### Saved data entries
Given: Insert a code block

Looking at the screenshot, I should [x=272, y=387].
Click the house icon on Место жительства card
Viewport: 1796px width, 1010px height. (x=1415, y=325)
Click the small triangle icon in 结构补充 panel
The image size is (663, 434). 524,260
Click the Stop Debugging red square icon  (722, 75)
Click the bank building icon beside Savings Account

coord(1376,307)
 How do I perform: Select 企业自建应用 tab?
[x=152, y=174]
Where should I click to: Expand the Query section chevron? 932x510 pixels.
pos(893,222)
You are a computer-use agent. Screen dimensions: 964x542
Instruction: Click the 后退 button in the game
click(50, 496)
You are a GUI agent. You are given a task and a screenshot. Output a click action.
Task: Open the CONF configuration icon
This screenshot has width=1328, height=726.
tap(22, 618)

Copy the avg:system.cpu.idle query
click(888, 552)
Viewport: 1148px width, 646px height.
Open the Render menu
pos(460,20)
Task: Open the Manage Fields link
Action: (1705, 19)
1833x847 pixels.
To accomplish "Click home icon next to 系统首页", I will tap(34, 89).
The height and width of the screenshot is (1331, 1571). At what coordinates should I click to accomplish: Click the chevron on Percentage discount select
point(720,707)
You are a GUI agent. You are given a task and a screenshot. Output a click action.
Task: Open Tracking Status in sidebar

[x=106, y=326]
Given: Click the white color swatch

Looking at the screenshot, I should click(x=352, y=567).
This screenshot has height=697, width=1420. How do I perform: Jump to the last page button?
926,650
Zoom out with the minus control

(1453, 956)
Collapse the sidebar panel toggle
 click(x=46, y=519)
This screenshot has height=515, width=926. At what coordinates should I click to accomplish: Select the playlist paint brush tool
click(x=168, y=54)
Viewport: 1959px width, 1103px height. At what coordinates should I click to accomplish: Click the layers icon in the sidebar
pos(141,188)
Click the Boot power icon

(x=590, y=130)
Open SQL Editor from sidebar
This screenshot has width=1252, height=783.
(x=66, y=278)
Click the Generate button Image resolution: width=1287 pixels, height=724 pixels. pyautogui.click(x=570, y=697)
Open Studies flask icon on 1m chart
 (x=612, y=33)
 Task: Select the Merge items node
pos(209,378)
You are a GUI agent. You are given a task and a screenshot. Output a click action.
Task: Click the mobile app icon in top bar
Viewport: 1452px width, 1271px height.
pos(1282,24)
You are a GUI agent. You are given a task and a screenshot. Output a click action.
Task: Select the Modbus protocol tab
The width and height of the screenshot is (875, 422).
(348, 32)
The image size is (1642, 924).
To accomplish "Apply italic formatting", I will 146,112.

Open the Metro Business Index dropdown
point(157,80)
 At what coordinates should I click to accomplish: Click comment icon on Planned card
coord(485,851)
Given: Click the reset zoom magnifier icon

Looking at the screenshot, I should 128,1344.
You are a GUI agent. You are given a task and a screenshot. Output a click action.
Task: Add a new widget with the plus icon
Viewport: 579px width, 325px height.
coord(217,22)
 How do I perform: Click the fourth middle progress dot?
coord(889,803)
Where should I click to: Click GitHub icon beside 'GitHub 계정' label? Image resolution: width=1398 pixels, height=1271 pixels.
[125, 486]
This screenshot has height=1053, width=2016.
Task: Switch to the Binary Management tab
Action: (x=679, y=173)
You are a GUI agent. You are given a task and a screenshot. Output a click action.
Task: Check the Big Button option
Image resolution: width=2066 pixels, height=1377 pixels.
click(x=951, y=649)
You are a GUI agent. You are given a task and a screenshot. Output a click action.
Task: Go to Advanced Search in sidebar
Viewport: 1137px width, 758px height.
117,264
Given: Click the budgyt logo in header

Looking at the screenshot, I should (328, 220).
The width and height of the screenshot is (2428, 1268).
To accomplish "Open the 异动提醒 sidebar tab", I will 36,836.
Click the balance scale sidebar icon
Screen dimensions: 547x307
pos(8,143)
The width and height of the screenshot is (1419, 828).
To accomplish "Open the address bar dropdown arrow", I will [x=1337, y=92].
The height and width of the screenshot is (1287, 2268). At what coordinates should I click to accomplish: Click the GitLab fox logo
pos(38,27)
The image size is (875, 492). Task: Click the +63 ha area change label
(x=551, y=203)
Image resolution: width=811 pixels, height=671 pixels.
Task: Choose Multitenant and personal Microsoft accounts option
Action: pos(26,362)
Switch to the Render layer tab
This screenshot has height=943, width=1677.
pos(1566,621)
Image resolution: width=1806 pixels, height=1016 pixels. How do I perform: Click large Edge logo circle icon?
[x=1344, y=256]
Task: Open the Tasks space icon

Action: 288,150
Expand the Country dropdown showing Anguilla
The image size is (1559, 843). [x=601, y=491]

### What you need to do
The records above are to be returned exactly as they appear.

### Exercise output
Given: Insert a code block

Looking at the screenshot, I should [x=272, y=387].
Click the house icon on Место жительства card
Viewport: 1796px width, 1010px height. (x=1415, y=325)
Click the small triangle icon in 结构补充 panel
The image size is (663, 434). 524,260
Click the Stop Debugging red square icon  (722, 75)
Click the bank building icon beside Savings Account

coord(1376,307)
 How do I perform: Select 企业自建应用 tab?
[x=152, y=174]
Where should I click to: Expand the Query section chevron? 932x510 pixels.
pos(893,222)
You are a computer-use agent. Screen dimensions: 964x542
Instruction: Click the 后退 button in the game
click(50, 496)
You are a GUI agent. You are given a task and a screenshot. Output a click action.
Task: Open the CONF configuration icon
This screenshot has width=1328, height=726.
tap(22, 618)

Copy the avg:system.cpu.idle query
click(888, 552)
Viewport: 1148px width, 646px height.
Open the Render menu
pos(460,20)
Task: Open the Manage Fields link
Action: (1705, 19)
1833x847 pixels.
To accomplish "Click home icon next to 系统首页", I will tap(34, 89).
The height and width of the screenshot is (1331, 1571). At what coordinates should I click to accomplish: Click the chevron on Percentage discount select
point(720,707)
You are a GUI agent. You are given a task and a screenshot. Output a click action.
Task: Open Tracking Status in sidebar

[x=106, y=326]
Given: Click the white color swatch

Looking at the screenshot, I should click(x=352, y=567).
This screenshot has height=697, width=1420. How do I perform: Jump to the last page button?
926,650
Zoom out with the minus control

(1453, 956)
Collapse the sidebar panel toggle
 click(x=46, y=519)
This screenshot has height=515, width=926. At what coordinates should I click to accomplish: Select the playlist paint brush tool
click(x=168, y=54)
Viewport: 1959px width, 1103px height. At what coordinates should I click to accomplish: Click the layers icon in the sidebar
pos(141,188)
Click the Boot power icon

(x=590, y=130)
Open SQL Editor from sidebar
This screenshot has width=1252, height=783.
(x=66, y=278)
Click the Generate button Image resolution: width=1287 pixels, height=724 pixels. pyautogui.click(x=570, y=697)
Open Studies flask icon on 1m chart
 (x=612, y=33)
 Task: Select the Merge items node
pos(209,378)
You are a GUI agent. You are given a task and a screenshot. Output a click action.
Task: Click the mobile app icon in top bar
Viewport: 1452px width, 1271px height.
pos(1282,24)
You are a GUI agent. You are given a task and a screenshot. Output a click action.
Task: Select the Modbus protocol tab
The width and height of the screenshot is (875, 422).
(348, 32)
The image size is (1642, 924).
To accomplish "Apply italic formatting", I will 146,112.

Open the Metro Business Index dropdown
point(157,80)
 At what coordinates should I click to accomplish: Click comment icon on Planned card
coord(485,851)
Given: Click the reset zoom magnifier icon

Looking at the screenshot, I should 128,1344.
You are a GUI agent. You are given a task and a screenshot. Output a click action.
Task: Add a new widget with the plus icon
Viewport: 579px width, 325px height.
coord(217,22)
 How do I perform: Click the fourth middle progress dot?
coord(889,803)
Where should I click to: Click GitHub icon beside 'GitHub 계정' label? Image resolution: width=1398 pixels, height=1271 pixels.
[125, 486]
This screenshot has height=1053, width=2016.
Task: Switch to the Binary Management tab
Action: (x=679, y=173)
You are a GUI agent. You are given a task and a screenshot. Output a click action.
Task: Check the Big Button option
Image resolution: width=2066 pixels, height=1377 pixels.
click(x=951, y=649)
You are a GUI agent. You are given a task and a screenshot. Output a click action.
Task: Go to Advanced Search in sidebar
Viewport: 1137px width, 758px height.
117,264
Given: Click the budgyt logo in header

Looking at the screenshot, I should (328, 220).
The width and height of the screenshot is (2428, 1268).
To accomplish "Open the 异动提醒 sidebar tab", I will 36,836.
Click the balance scale sidebar icon
Screen dimensions: 547x307
pos(8,143)
The width and height of the screenshot is (1419, 828).
To accomplish "Open the address bar dropdown arrow", I will [x=1337, y=92].
The height and width of the screenshot is (1287, 2268). At what coordinates should I click to accomplish: Click the GitLab fox logo
pos(38,27)
The image size is (875, 492). Task: Click the +63 ha area change label
(x=551, y=203)
Image resolution: width=811 pixels, height=671 pixels.
Task: Choose Multitenant and personal Microsoft accounts option
Action: pos(26,362)
Switch to the Render layer tab
This screenshot has height=943, width=1677.
pos(1566,621)
Image resolution: width=1806 pixels, height=1016 pixels. How do I perform: Click large Edge logo circle icon?
[x=1344, y=256]
Task: Open the Tasks space icon

Action: 288,150
Expand the Country dropdown showing Anguilla
The image size is (1559, 843). [x=601, y=491]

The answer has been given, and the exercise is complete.